Author(s)

S. Chao & Y. P. Li

Abstract

The decision tree is one of the most widely used and practical methods in data mining. However, many discretization algorithms developed in this field focus on the univariate only, which discretize continuous-valued attributes independently, without considering the interdependent relationship between other attributes, at most taking the class attribute into account. Such univariate discretization is inadequate to handle the critical problems especially owned in the medical domain. In this paper, we propose a new multivariate discretization method called Multivariate Interdependent Discretization for Continuous Attributes – MIDCA. This method incorporates the normalized relief and information measures to look for the best correlated attribute with respect to each continuous-valued attribute being discretized, and using the discovered best correlated attribute as the interdependent attribute to carry out the multivariate discretization. We believe that a good multivariate discretization scheme for continuous-valued attributes should rely highly on their perfect correlated attributes respectively. Among an attribute space, each attribute should have at least one most relevant attribute that may be different from others.
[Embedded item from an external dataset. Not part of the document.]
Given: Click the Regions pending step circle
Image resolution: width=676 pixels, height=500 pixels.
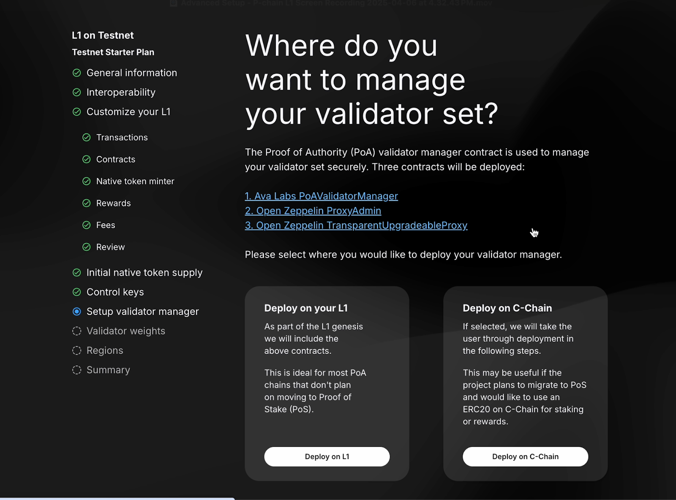Looking at the screenshot, I should [77, 351].
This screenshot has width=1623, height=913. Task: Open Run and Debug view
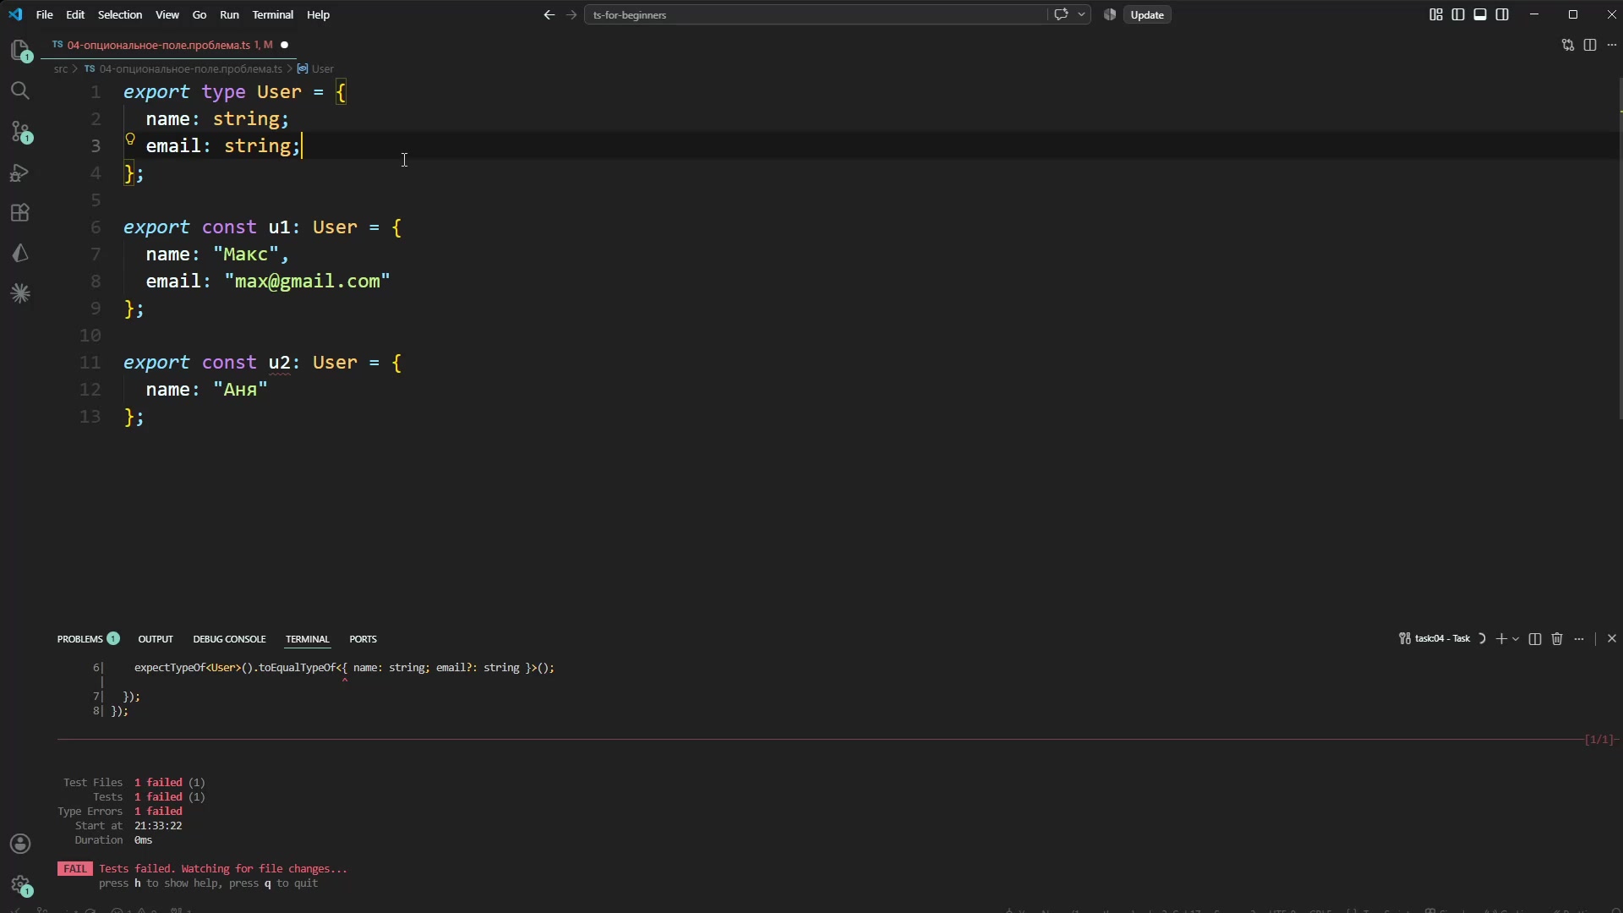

Our novel multivariate discretization algorithm can minimize the uncertainty between the interdependent attribute and the continuous-valued attribute being discretized and at the same time maximize their correlation. Such a method can be used as a pre-processing step for the learning algorithms. The empirical results demonstrate a comparison of performance between MIDCA and various discretization methods for two decision tree algorithms ID3 and C4.5 on twelve real-life datasets from UCI repository. Keywords: multivariate discretization, interdependent feature, correlated attribute, data mining, machine learning.

Keywords

multivariate discretization, interdependent feature, correlated attribute, data mining, machine learning.